* **Your task**:
Exactly the lines from the one with "The width and" through the end of the records below are to be output, the first and last included, and no others.

* **Data supplied**:

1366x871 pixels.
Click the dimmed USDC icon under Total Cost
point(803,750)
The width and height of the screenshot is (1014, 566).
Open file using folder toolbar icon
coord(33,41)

* **Response to this task**:
The width and height of the screenshot is (1014, 566).
Open file using folder toolbar icon
coord(33,41)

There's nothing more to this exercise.